Kredit Instagram.com

Kenalkan mbak Celli ya guys..

Julian melongo sekilas. "Cantik juga." Batinnya singkat.

"Aku pikir dia lebih cantik dari Irene lo." Goda Darwis melihat wajah Julian yang sepertinya tertarik dengan Celli.

"Kau jangan mengada-ngada. Apa jerawatnya parah?" nah kan Julian jadi kepo dengan urusan Celli.

"Untuk sekarang iya. Tapi masih bisa pulih. Meski ya dua atau tiga bulan lagi baru bisa mulus kayak di foto itu." Jelas Darwis.

"Dia ceroboh atau bagaimana. Tahu alergi tapi masih tetap dipakai juga skincare-nya."

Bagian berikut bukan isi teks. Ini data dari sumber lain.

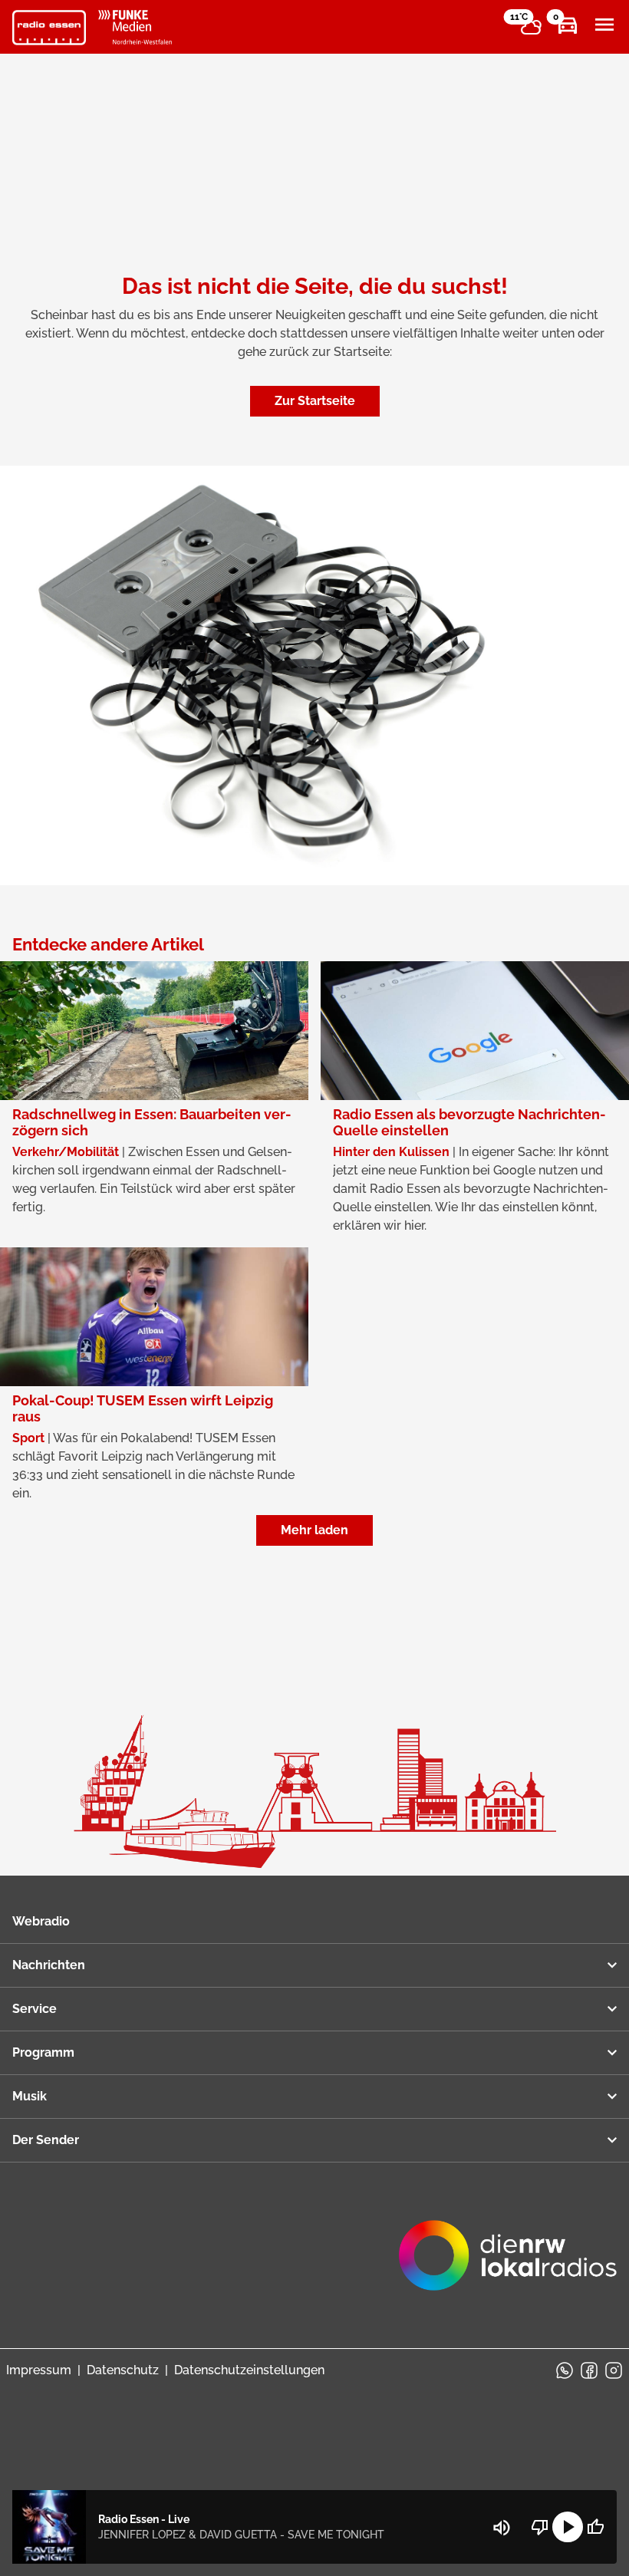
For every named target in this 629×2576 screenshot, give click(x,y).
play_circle (567, 2526)
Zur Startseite (315, 401)
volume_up (501, 2527)
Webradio (41, 1921)
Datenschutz (123, 2370)
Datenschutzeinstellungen (249, 2370)
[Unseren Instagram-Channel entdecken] (613, 2370)
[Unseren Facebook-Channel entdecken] (589, 2370)
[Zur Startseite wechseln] (49, 27)
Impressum (38, 2370)
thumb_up (595, 2527)
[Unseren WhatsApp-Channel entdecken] (564, 2370)
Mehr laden (314, 1530)
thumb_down (540, 2527)
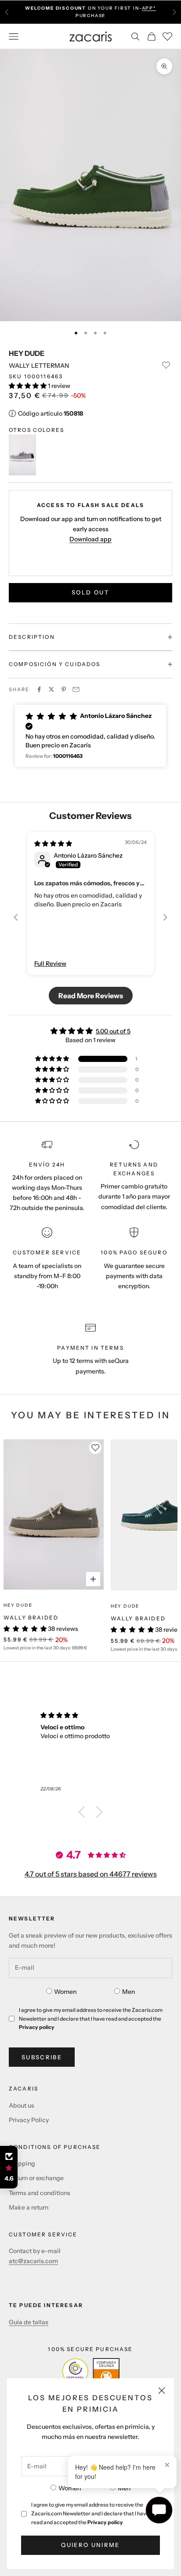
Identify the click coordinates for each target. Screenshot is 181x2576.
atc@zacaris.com (33, 2261)
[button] (28, 386)
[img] (53, 844)
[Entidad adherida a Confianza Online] (90, 2371)
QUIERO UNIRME (90, 2544)
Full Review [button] (50, 963)
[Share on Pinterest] (63, 689)
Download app (90, 539)
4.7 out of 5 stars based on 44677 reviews (91, 1874)
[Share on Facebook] (39, 689)
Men (124, 2488)
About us (21, 2105)
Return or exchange (36, 2178)
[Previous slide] (16, 917)
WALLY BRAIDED (31, 1617)
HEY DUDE (26, 353)
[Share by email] (76, 689)
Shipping (22, 2163)
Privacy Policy (29, 2120)
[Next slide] (165, 917)
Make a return (28, 2207)
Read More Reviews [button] (90, 995)
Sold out (90, 592)
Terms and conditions (39, 2193)
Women (69, 2488)
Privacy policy (105, 2522)
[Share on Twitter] (51, 689)
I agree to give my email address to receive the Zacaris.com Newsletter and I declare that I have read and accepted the (90, 2513)
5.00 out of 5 (113, 1031)
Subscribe (42, 2057)
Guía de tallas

"Dia memang tipe ceroboh kata Ardi. Tapi aku pikir dia dikerjai temannya. Skincare itu pemberian temannya. Dan dia memang salah tidak memeriksa kandungan skin care itu. Jadi ya begitulah."

"Dikerjai?" tanya Julian. Lah kok dia jadi penasaran banget soal urusan Celli sih.

"Iya, atau mungkin dia tidak suka dengan Celli. Oh ya kalau aku tidak salah dengar. Dia akan ikut audisi untuk jadi MUA-mu. Celli seorang make up artist."

"Yang benar?" Julian jelas terkejut dengan fakta itu.

"Well sepertinya kesempatan untuk membalasmu benar-benar datang padaku." Batin Julian sambil tersenyum.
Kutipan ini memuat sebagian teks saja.